Why do we have to make this tradeoff in the first place? Why not use both forward and reverse KL (see Q1), as in [a]?

W2. Novelty/Contributions

From the abstract and introduction, it would seem that that the primary contributions are a) the focus on white-box KD for generative LLMs and b) the substitution of reverse KL instead of the more typical forward KL. Additionally, an amalgam of modifications (single-step decomposition, teacher-mixed sampling, length normalization) improves the policy gradient objective function to the final form (Equation 7) used in this paper. Some concerns/questions:

This is not a reason for rejection in and of itself, but individually, neither of these are particularly new concepts. White-box KL has been explored in the past, and the merits of forward vs reverse KL (as well as other divergences) for generative modeling has also been well explored.
It’s not clear how related whitebox KD for generative LLMs and a reverse KL optimization are. In fact, they seem almost entirely orthogonal from each other.
It’s not clear from the Methods section how whitebox KL was used in the method. Where does having the teacher model’s parameters play a role?
The methods in Section 2.2 seems to be a series of cobbled together heuristics, and it appears that they aren’t necessarily novel either, as there are clear connections with (cited) prior work. I’m not necessarily saying that that’s a bad thing to have as part of the method, but it doesn’t appear to be something that should be counted as a contribution of this work.

Miscellaneous:

The name “MiniLLM” doesn’t fully capture the method. Yes, the model is a smaller LLM, but the same can be said of a distilled LLM learned by forward KL divergence as well, so the name fails to distinguish one of the primary points of the paper.
pg 2: “finite-number classes” => “a finite number of classes”
Appendix entries out of order
pg 5: “Ouyang et al. (2022)” citation at top of the page should be parenthetical?
pg 9: Sec 4 – Knowledge Distillation: [b] may be a relevant related work
pg 9: Fig 8: The y-axis says “Forward KLD”, while the caption says “reverse KLD”. Also, doesn’t this graph imply that w/o teacher-mixed sampling is better, if trained long enough?

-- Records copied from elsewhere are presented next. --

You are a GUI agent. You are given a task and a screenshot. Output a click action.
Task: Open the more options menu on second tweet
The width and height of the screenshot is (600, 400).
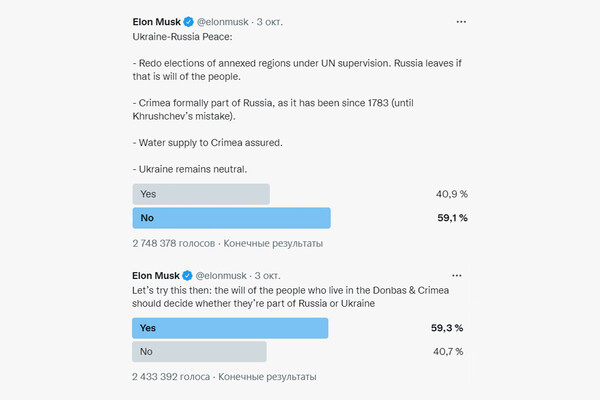[x=457, y=276]
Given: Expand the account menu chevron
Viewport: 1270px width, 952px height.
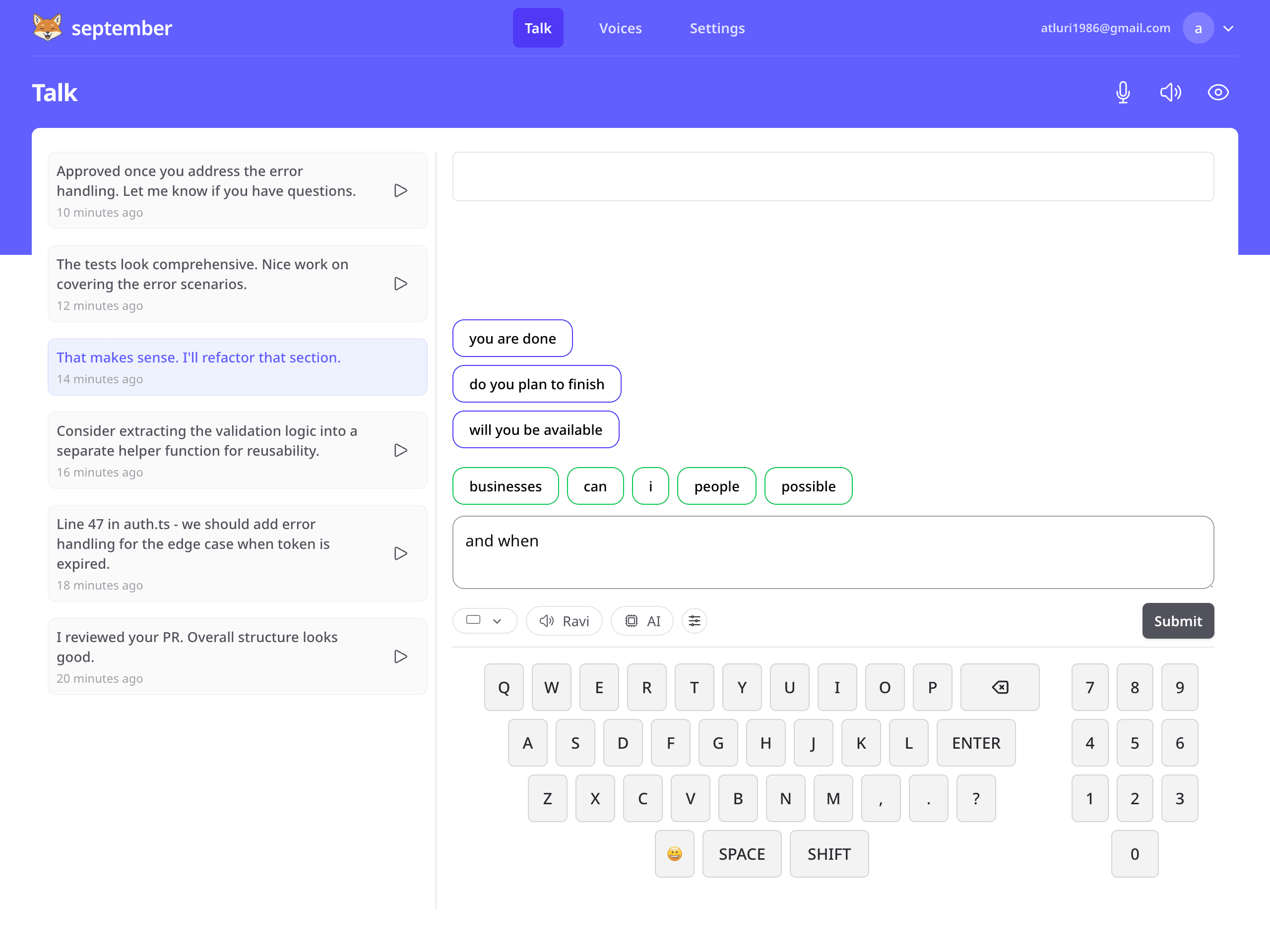Looking at the screenshot, I should 1228,28.
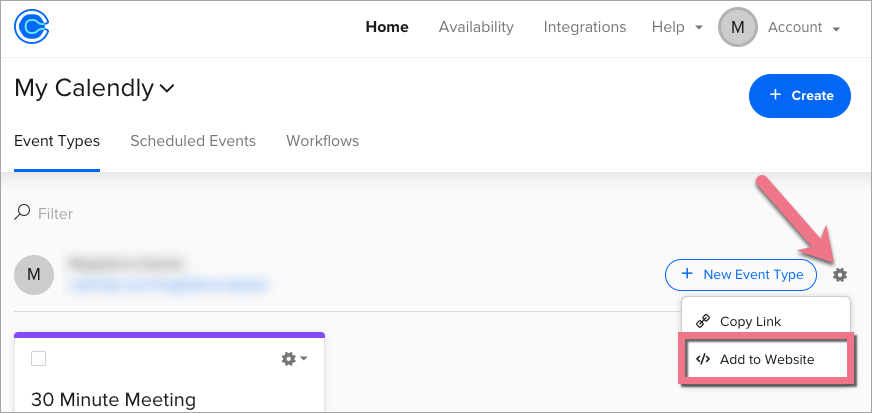Image resolution: width=872 pixels, height=413 pixels.
Task: Open the Integrations page
Action: tap(585, 28)
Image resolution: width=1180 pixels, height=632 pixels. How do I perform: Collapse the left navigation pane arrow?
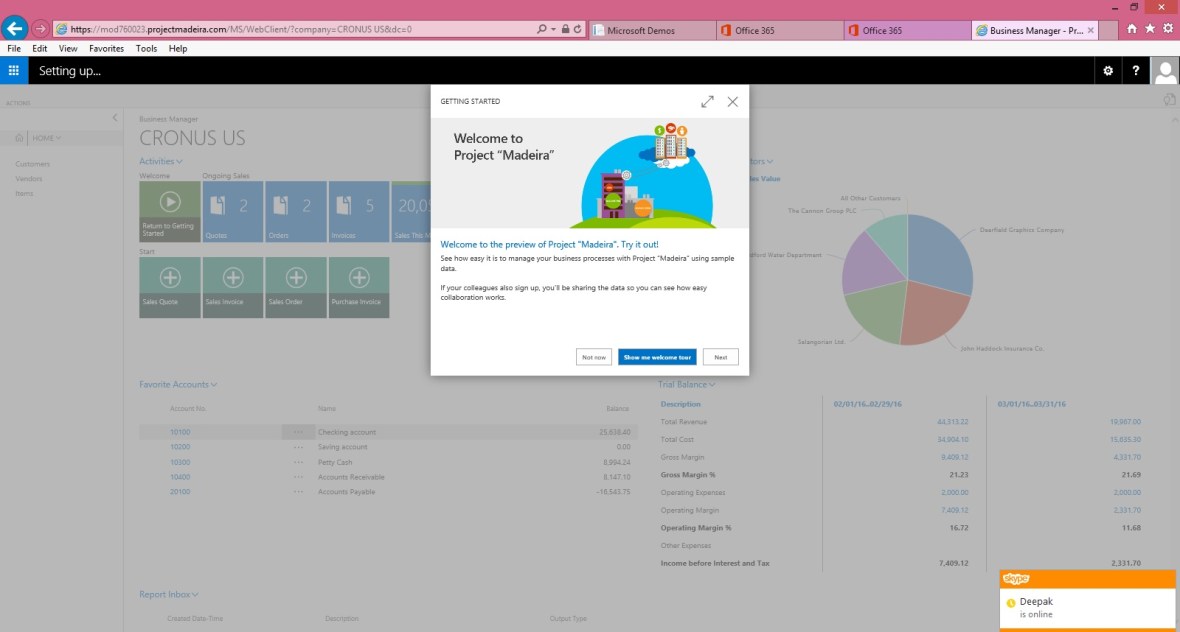(x=114, y=118)
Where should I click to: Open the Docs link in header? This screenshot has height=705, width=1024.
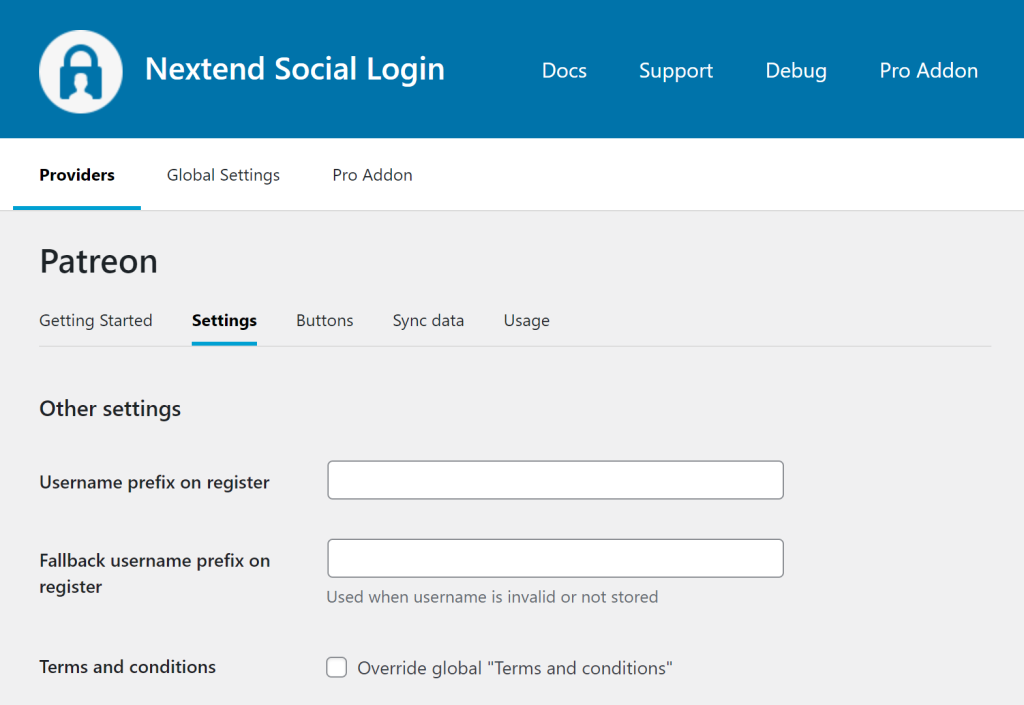click(x=564, y=71)
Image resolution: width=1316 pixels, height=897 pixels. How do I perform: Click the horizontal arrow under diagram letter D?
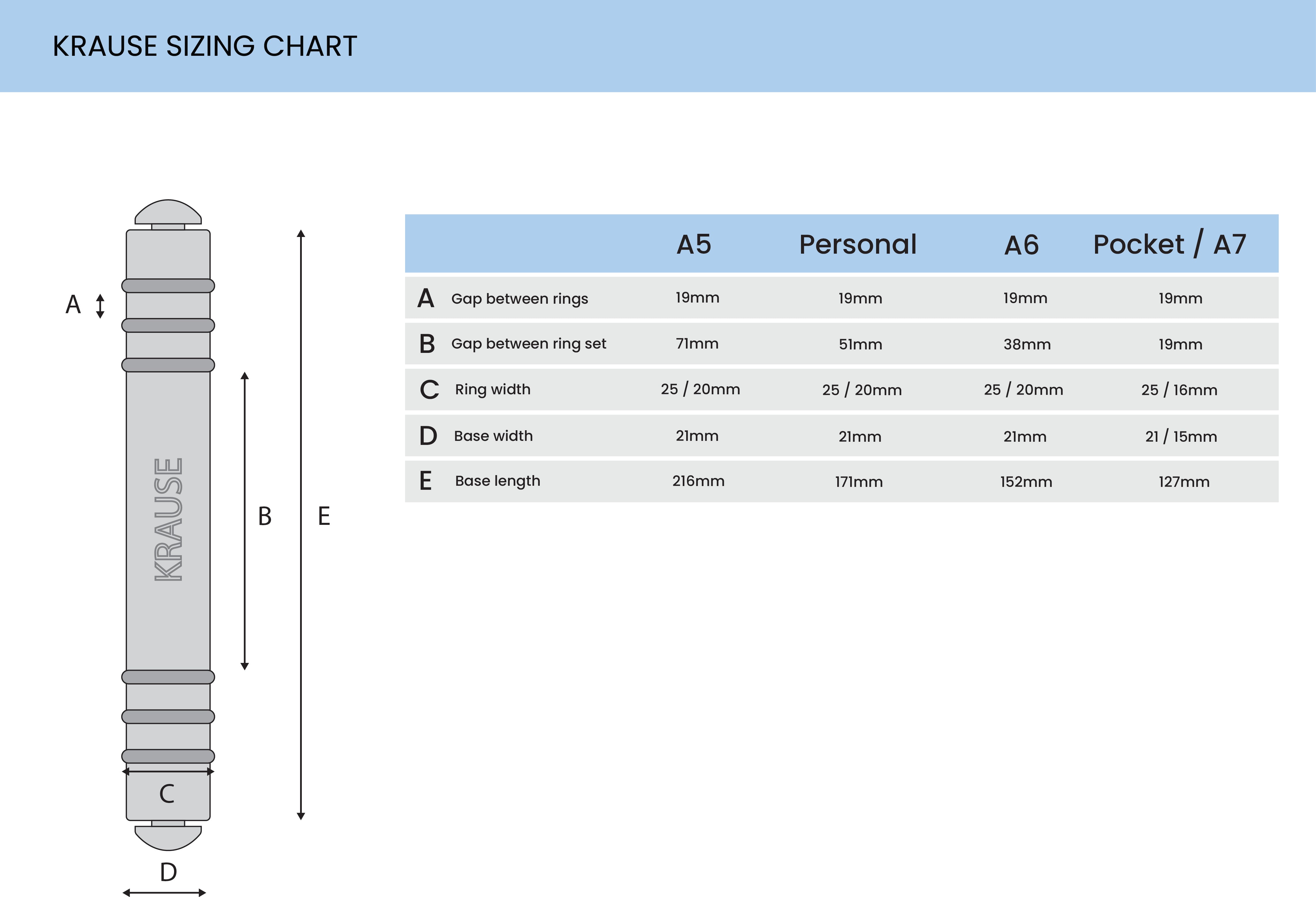(x=164, y=892)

[a] Chen, Liqun, et al. "Symmetric variational autoencoder and connections to adversarial learning." AISTATS, 2018.
[b] Liang, K., et al. "Mixkd: Towards efficient distillation of large-scale language models." ICLR 2021.

问题

Q1. Given that forward and reverse KL each clearly have their own advantages and disadvantages, why not use both, e.g. as in [a]? See also [c] for a more general treatment of f-divergences for generative modeling.

Q2. The student models outperforming the teacher model in Table 1 is somewhat surprising. Why do you think this is the case? Does it have to do with the specific choice of metrics? I’m somewhat doubtful for example that a 120M parameter GPT-2 model is truly outperforming the 1.5 B parameter teacher model.

[a] Chen, Liqun, et al. "Symmetric variational autoencoder and connections to adversarial learning." AISTATS, 2018.
[c] Nowozin, Sebastian, Botond Cseke, and Ryota Tomioka. "f-gan: Training generative neural samplers using variational divergence minimization." NeurIPS 2016.

评论- Response to Reviewer HmVQ (part 1)

2023-11-18

We thank the reviewer for the detailed and thoughtful comments. We will follow the suggestions about the paper writing and consider a better name for our method.

Regarding W1 and Q1 (Forward KLD v.s. Reverse KLD):

1. Diversity measurement

In Table 3, we report the fraction of responses’ distinct 4-grams and the test loss, which measures the diversity and mode coverage of the model generation. More discussion can be found in the “Generation Diversity” paragraph in Section 3.3. In summary, the diversity does not decrease much (Dist-4: 99.5 v.s. 99.0), and the student model still covers most of the modes of the teacher model (test loss: 3.89 v.s. 3.95).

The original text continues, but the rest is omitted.